[Start of section]
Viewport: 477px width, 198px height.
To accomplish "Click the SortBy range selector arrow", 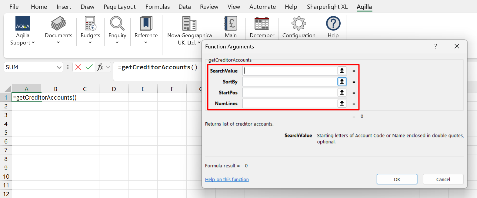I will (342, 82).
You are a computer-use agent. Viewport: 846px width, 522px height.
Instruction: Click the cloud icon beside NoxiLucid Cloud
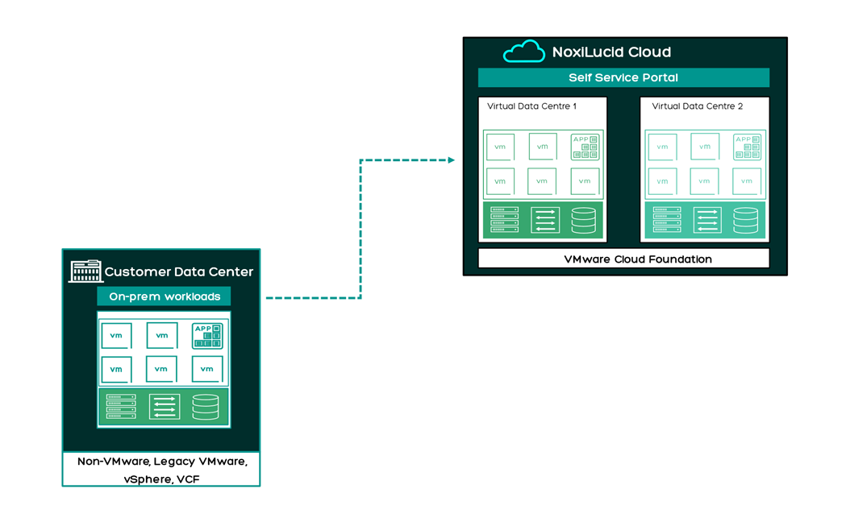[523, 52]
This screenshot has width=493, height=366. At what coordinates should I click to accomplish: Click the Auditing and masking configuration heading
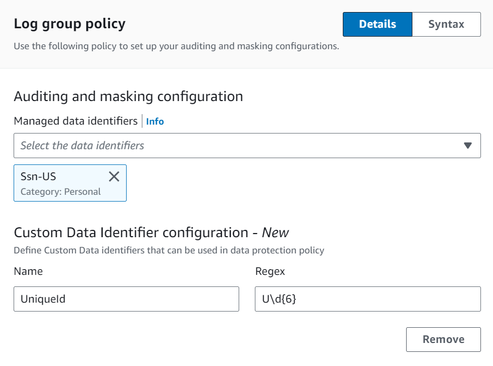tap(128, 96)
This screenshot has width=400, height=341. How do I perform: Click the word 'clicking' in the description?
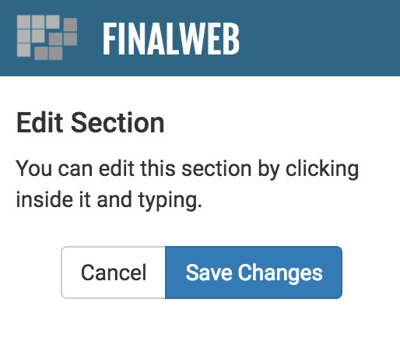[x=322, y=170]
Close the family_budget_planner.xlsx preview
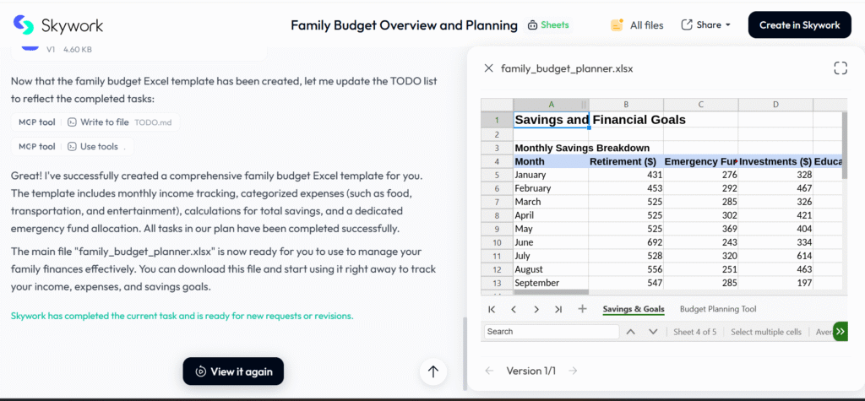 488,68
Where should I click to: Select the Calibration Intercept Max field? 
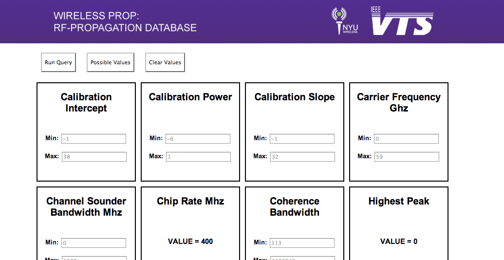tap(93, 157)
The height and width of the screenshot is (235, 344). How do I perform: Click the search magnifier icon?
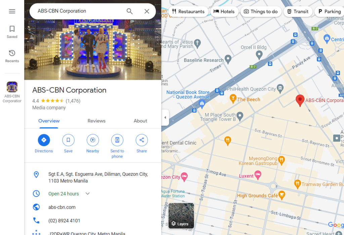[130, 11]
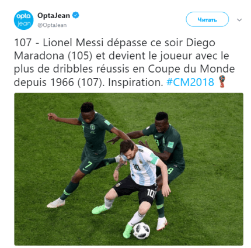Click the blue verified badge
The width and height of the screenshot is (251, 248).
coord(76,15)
[End of section]
▶ WORK INSTRUCTIONS
Starting with the line that holds "This screenshot has width=400, height=341.", print each line through the last one of the data exactly as written, but do not include the pictures.

▶ RESULT OF THE EXERCISE
This screenshot has width=400, height=341. How do I perform: Click the word 'clicking' in the description?
[x=322, y=170]
Close the family_budget_planner.xlsx preview
 488,68
Where should I click to: Select the Calibration Intercept Max field? 
tap(93, 157)
The height and width of the screenshot is (235, 344). How do I perform: Click the search magnifier icon?
[130, 11]
Click the blue verified badge
The width and height of the screenshot is (251, 248).
coord(76,15)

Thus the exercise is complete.